Pa. Gas Driller Court Date in Dimock Contamination Case
A plea hearing has been scheduled for this week in the criminal case of a natural gas driller facing felony charges in Pennsylvania over allegations it polluted a small Susquehanna County community's drinking water.
Representatives of Houston-based Coterra Energy Inc., according to the Associated Press, will appear in Susquehanna County Court on Tuesday, November 29. The AP attributes the information concerning the reported scheduled appearance to online court records.
Coterra’s corporate predecessor, Cabot Oil & Gas Corp., was charged with felony counts alleging the drilling of faulty gas wells that leaked flammable methane into residential water supplies in Dimock and surrounding communities.

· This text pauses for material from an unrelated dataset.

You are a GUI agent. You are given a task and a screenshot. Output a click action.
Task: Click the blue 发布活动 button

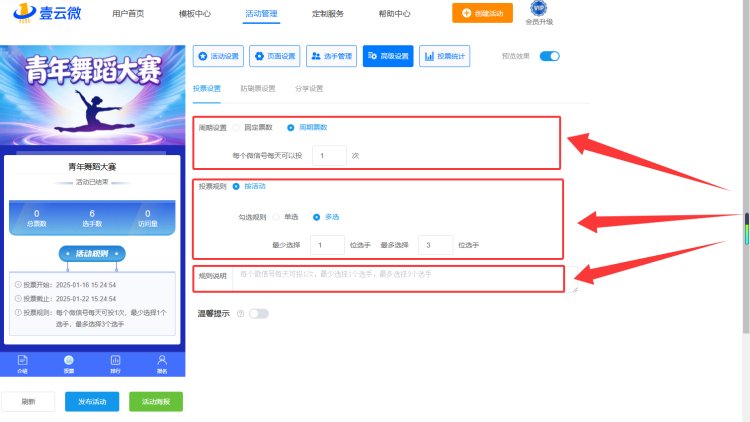point(92,401)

While the community in Northeast Pennsylvania became famous for its flaming tap water, Cabot, and even many local residents, have maintained there has always been gas naturally occurring in the water and demonstrations of lighting the stream from the tap on fire had been a practice for many years.
Environmentalists contend that any naturally-occurring methane in groundwater and wells has been exacerbated by high-volume horizontal fracture drilling in the region that has been pumping high-pressure liquids into the shale layer to break apart the rock and free natural gas deposits.
The issue is not just with methane gas as some resident have also claimed contamination of their water with drilling chemicals that first were reported in 2009 and resulted in Pennsylvania officials prohibiting Cabot from drilling or finishing wells that had been started in and near Dimock.
Cabot had sunk 62 fracking operations in the Marcellus shale formation in a nine-square-mile area in Susquehanna County since the company began offering mineral rights to residents at about $25 an acre in 2006, according to a publication by The Berkley Water Filter company. That report goes on to say other nearby towns were getting mineral rights offers of $4,000 to $5,000 an acre following the initial deals offered to Dimock residents.
Last week, Dimock residents met with the water utility, Pennsylvania American Water to talk about a plan to drill two water wells and build a treatment plant that will remove any contaminants from the water before piping it to about 20 homes.